Full-length Prelims mocks are most productive when started 5–6 months before the exam date, assuming at least one full read of the core syllabus is complete. Starting before any syllabus completion produces scores that are too demoralising to be diagnostic; starting too late leaves no time to act on what the mocks reveal.
The Two Failure Modes
Starting too early: Taking full-length mocks with an incomplete syllabus produces very low scores that reveal only that you have not covered the material — a fact you already know. This demoralises without informing strategy.
Starting too late: Taking your first full mock 2 weeks before the exam leaves no time to address the gaps it identifies. Mocks are most valuable when there is still time to do targeted revision.

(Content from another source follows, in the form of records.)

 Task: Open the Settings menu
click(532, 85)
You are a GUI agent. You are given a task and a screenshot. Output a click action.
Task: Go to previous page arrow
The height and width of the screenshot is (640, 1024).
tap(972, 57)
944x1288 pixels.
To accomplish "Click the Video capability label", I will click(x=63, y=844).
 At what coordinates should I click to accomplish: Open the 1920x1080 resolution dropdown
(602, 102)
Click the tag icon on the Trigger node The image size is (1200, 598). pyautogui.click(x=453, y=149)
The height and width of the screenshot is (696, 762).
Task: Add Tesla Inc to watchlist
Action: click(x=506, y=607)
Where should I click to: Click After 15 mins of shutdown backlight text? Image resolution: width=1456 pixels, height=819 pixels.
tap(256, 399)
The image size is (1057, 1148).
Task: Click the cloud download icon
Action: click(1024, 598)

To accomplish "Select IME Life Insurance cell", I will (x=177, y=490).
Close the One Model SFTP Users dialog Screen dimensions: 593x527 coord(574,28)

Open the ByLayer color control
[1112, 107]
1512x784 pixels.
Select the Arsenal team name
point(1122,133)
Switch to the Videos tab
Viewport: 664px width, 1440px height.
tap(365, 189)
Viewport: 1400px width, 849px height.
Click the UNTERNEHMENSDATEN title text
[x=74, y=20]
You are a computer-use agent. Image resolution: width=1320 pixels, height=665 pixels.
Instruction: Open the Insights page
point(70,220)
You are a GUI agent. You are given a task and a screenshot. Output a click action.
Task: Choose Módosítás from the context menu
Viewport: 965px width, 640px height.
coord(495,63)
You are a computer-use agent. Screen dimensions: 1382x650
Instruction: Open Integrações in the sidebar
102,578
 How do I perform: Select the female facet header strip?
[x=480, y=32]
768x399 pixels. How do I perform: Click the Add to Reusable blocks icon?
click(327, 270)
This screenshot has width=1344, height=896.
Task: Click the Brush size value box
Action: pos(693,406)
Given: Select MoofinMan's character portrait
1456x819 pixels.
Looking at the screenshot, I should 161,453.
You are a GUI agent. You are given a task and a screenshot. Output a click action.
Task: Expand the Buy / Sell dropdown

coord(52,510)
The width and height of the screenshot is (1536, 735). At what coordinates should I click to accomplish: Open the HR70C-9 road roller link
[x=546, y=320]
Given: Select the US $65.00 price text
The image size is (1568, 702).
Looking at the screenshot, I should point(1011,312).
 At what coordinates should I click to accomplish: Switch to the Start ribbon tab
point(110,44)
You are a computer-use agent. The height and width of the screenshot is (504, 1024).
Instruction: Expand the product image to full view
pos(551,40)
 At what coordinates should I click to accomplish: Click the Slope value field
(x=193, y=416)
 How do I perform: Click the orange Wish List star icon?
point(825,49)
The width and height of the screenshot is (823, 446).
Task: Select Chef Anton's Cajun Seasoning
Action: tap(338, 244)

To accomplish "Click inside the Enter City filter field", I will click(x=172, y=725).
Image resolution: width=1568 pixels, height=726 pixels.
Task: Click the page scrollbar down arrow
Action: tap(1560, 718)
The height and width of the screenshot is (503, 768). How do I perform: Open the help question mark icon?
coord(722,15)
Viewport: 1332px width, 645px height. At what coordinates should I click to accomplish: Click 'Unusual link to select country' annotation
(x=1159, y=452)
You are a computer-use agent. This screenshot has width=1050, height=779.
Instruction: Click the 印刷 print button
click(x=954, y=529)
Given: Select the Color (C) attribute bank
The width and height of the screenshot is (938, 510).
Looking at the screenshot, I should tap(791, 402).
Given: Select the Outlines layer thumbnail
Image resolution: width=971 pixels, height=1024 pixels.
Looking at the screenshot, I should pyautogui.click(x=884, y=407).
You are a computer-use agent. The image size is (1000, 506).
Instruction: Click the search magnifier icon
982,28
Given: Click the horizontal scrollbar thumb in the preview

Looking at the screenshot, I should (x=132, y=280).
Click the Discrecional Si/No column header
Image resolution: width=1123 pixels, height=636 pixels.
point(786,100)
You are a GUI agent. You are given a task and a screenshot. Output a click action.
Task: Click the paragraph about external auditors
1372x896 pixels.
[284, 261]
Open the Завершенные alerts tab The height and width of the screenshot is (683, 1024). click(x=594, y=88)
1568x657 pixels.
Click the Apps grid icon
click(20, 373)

Recommended Timeline for a June 2026 Prelims
| Month | Mock Activity |
|---|---|
| January–February 2026 | Subject-wise / topic-wise tests only (e.g. Polity-only tests, History-only tests) |
| March 2026 | First 2–3 full-length tests (diagnostic baseline only — scores matter less than diagnosis) |
| April 2026 | 1 full test per week; complete analysis after each |
| May 2026 | 2 full tests per week; shift focus to error pattern elimination |
| First week of June 2026 | 2 full tests (for time management and exam-hall simulation only) |
| Final 5 days | No new full tests — light revision only |
Prerequisites Before Your First Full Mock
- At least one complete read of the static syllabus (Polity, History, Geography, Economy, Environment basics)
- 3–4 months of regular current affairs coverage
- A method for checking answers — either buy a series with explanations or use PYQ explanation books
The First Mock Is Always Humbling — This Is Normal
Most aspirants score below the expected cut-off in their first full mock. This is a feature, not a bug. The first mock's only purpose is to establish a baseline — not to predict performance. Scores consistently improve over 20–30 tests when analysis is rigorous.